### List of tasks
1. Can you rewrite the paragraph beginning "The proliferation of early pituitary progenitors" from the pituitary passage as a brief bulleted list that keeps its main facts?
2. According to the pituitary passage, which cells does the intermediate lobe contain?
3. What are all the cell lineages that the pituitary passage says the anterior lobe contains?

### Extract provided
※ ※ ※
The proliferation of early pituitary progenitors (10) is followed closely by sequential differentiation of various postmitotic hormone-producing cells. The adult rodent pituitary is composed of three different lobes: the posterior lobe is made of axonal projections coming from the hypothalamus, whereas the intermediate lobe (IL) contains only proopiomelanocortin (POMC)-expressing melanotroph cells. The anterior lobe (AL) contains the following five lineages that appear sequentially: POMC-expressing corticotrophs (adrenocorticotropin [ACTH] secreting), thyrotrophs (thyroid stimulating hormone secreting), somatotrophs (growth hormone [GH] secreting), lactotrophs (prolactin secreting), and finally, gonadotrophs producing the gonadotropins luteinizing hormone and follicle-stimulating hormone. Cell-restricted transcription factors are essential for hormone gene transcription and cell differentiation. These include the T-box factor Tpit for corticotrophs and melanotrophs (25, 31, 32), SF1 and GATA-2 for gonadotrophs (3, 8, 19), and Prop-1 and Pit1 for somatotrophs and lactotrophs (2, 38).
※ ※ ※
### Information given
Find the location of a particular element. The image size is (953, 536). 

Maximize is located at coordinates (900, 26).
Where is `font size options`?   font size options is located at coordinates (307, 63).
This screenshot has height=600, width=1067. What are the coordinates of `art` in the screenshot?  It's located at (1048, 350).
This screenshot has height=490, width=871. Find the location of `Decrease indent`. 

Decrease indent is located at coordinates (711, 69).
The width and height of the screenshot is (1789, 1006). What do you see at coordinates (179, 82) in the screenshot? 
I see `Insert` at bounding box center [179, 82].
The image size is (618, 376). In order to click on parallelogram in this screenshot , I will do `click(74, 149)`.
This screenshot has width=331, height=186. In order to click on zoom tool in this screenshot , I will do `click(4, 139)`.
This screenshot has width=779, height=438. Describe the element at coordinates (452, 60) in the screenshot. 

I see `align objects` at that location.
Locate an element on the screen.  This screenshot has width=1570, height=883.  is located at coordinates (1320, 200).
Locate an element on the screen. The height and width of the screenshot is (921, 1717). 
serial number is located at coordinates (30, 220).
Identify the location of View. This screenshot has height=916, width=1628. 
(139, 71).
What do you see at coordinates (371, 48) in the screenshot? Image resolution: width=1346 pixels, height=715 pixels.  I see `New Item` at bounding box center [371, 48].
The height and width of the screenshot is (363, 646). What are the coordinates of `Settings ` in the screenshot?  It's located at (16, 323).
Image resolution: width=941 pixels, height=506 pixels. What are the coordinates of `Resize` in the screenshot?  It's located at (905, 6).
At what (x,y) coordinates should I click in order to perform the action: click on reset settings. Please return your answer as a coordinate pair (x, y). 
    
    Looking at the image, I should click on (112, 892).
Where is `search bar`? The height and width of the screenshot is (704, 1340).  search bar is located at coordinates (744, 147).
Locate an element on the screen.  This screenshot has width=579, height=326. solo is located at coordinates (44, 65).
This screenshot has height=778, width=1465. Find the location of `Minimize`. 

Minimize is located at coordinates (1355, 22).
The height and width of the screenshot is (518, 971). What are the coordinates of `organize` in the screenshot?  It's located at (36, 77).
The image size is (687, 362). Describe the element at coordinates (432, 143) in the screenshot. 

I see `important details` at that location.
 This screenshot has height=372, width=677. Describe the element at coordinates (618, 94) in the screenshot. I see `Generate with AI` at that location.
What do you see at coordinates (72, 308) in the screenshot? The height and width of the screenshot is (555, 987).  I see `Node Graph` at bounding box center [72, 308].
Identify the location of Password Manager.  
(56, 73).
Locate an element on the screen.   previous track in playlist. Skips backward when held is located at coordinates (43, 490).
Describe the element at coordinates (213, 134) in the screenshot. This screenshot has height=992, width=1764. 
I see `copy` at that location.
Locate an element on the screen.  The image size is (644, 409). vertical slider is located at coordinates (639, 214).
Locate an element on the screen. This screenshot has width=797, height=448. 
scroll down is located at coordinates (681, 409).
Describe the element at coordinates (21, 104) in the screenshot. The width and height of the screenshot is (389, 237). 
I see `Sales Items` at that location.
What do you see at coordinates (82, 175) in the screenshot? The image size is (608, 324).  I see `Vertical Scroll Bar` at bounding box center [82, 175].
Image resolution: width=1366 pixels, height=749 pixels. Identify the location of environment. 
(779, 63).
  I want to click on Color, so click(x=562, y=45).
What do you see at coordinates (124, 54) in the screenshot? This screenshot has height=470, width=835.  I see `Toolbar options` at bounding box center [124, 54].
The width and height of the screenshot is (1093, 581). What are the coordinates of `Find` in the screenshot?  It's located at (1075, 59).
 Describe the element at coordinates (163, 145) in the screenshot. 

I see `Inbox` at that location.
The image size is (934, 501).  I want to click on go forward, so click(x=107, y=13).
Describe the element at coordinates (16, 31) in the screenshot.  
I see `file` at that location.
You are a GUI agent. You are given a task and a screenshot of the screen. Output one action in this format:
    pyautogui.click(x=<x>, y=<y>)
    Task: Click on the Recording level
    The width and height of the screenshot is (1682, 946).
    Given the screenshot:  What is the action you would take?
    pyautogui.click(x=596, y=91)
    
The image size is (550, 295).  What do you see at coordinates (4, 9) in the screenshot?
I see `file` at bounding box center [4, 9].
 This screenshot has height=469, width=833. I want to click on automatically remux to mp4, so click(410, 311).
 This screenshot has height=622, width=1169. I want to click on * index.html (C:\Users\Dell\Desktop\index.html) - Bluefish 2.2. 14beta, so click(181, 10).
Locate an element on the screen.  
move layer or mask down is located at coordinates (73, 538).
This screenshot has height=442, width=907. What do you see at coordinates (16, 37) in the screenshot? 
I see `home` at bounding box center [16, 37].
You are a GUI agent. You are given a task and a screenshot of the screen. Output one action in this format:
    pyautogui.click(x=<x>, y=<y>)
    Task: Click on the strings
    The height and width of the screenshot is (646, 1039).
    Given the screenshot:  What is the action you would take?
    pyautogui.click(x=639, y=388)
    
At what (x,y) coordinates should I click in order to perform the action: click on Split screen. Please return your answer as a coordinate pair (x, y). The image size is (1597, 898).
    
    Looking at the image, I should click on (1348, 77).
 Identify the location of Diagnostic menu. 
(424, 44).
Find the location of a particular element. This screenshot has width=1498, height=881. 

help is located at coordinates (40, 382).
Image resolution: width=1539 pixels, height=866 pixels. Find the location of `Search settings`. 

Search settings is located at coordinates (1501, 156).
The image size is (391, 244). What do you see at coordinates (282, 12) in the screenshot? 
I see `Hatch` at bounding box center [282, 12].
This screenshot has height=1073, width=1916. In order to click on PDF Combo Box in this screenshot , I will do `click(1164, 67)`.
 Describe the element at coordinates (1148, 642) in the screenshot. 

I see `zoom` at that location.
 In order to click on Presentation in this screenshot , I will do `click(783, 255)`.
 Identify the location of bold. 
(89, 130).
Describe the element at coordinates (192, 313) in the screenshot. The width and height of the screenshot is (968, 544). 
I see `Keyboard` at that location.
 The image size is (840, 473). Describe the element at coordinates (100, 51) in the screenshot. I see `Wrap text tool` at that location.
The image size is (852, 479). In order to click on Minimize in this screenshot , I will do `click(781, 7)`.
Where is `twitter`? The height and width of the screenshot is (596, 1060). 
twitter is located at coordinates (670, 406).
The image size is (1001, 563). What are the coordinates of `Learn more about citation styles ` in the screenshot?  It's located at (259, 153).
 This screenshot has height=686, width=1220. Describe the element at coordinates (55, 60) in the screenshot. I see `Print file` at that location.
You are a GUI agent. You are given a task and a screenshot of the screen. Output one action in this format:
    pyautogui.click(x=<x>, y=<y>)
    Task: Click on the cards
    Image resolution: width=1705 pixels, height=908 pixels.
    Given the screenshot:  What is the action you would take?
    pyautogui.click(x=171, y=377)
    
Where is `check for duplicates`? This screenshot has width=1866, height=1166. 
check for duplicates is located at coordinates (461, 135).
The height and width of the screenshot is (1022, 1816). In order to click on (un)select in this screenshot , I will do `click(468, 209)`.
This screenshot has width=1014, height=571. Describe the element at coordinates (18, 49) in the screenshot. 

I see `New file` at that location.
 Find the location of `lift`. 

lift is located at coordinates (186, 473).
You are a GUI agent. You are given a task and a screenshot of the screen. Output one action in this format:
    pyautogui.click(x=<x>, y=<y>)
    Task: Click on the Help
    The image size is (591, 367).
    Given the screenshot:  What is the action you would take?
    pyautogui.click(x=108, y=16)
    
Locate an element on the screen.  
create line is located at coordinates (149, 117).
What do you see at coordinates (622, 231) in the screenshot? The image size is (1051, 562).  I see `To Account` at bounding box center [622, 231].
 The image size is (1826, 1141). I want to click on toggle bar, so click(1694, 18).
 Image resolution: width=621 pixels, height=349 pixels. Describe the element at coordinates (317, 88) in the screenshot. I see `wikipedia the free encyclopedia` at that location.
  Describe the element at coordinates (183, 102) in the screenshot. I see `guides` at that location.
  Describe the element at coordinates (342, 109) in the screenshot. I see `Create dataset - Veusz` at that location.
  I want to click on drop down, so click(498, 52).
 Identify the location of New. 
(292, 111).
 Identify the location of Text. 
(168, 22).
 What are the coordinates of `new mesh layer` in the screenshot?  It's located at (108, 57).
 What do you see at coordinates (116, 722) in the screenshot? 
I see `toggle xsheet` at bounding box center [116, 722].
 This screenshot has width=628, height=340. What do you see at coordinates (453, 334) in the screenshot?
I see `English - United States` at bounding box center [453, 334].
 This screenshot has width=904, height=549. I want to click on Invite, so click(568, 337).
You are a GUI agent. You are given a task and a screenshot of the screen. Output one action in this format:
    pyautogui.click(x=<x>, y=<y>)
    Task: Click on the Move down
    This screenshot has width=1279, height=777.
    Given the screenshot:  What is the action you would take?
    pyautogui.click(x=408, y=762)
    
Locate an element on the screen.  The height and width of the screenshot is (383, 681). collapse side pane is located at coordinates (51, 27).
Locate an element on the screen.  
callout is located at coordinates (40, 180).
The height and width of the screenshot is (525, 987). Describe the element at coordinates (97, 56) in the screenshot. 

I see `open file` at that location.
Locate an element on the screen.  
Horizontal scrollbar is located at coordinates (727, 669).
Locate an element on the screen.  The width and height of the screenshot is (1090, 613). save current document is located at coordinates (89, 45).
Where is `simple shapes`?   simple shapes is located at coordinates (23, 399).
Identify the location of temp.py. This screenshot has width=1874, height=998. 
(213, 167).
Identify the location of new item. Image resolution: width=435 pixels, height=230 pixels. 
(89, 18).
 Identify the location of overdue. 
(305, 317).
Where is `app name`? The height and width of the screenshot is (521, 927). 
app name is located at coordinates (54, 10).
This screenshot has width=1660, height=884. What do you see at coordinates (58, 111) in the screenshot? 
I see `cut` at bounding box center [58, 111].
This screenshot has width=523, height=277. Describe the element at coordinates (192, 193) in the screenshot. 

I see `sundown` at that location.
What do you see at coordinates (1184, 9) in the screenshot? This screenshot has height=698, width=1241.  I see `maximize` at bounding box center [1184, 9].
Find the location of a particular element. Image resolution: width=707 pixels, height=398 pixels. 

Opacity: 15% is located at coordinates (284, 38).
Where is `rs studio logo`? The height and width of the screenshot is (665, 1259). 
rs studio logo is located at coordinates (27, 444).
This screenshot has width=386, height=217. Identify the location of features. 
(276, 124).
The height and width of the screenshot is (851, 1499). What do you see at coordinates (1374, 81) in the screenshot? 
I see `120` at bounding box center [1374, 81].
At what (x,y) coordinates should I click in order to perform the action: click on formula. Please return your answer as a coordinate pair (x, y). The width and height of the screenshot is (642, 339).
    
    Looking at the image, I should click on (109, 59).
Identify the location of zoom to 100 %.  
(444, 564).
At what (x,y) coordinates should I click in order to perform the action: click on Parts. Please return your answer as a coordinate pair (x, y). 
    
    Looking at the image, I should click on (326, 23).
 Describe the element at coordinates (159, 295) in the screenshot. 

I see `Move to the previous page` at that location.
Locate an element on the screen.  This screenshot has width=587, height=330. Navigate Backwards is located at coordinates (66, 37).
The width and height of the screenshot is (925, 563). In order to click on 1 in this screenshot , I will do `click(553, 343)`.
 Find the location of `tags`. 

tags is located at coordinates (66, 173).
※ ※ ※
### Answer section
1.
- Early pituitary progenitors proliferate, and various postmitotic hormone-producing cells then differentiate in sequence.
- The adult rodent pituitary has three lobes:
  - Posterior lobe: axonal projections from the hypothalamus.
  - Intermediate lobe (IL): only POMC-expressing melanotroph cells.
  - Anterior lobe (AL): five lineages that appear sequentially.
- The five anterior lobe lineages are:
  - Corticotrophs, which express POMC and secrete ACTH.
  - Thyrotrophs, which secrete thyroid stimulating hormone.
  - Somatotrophs, which secrete growth hormone.
  - Lactotrophs, which secrete prolactin.
  - Gonadotrophs, which produce luteinizing hormone and follicle-stimulating hormone.
- Cell-restricted transcription factors are essential for hormone gene transcription and cell differentiation:
  - Tpit for corticotrophs and melanotrophs.
  - SF1 and GATA-2 for gonadotrophs.
  - Prop-1 and Pit1 for somatotrophs and lactotrophs.

2. Only proopiomelanocortin (POMC)-expressing melanotroph cells.

3.
- Corticotrophs
- Thyrotrophs
- Somatotrophs
- Lactotrophs
- Gonadotrophs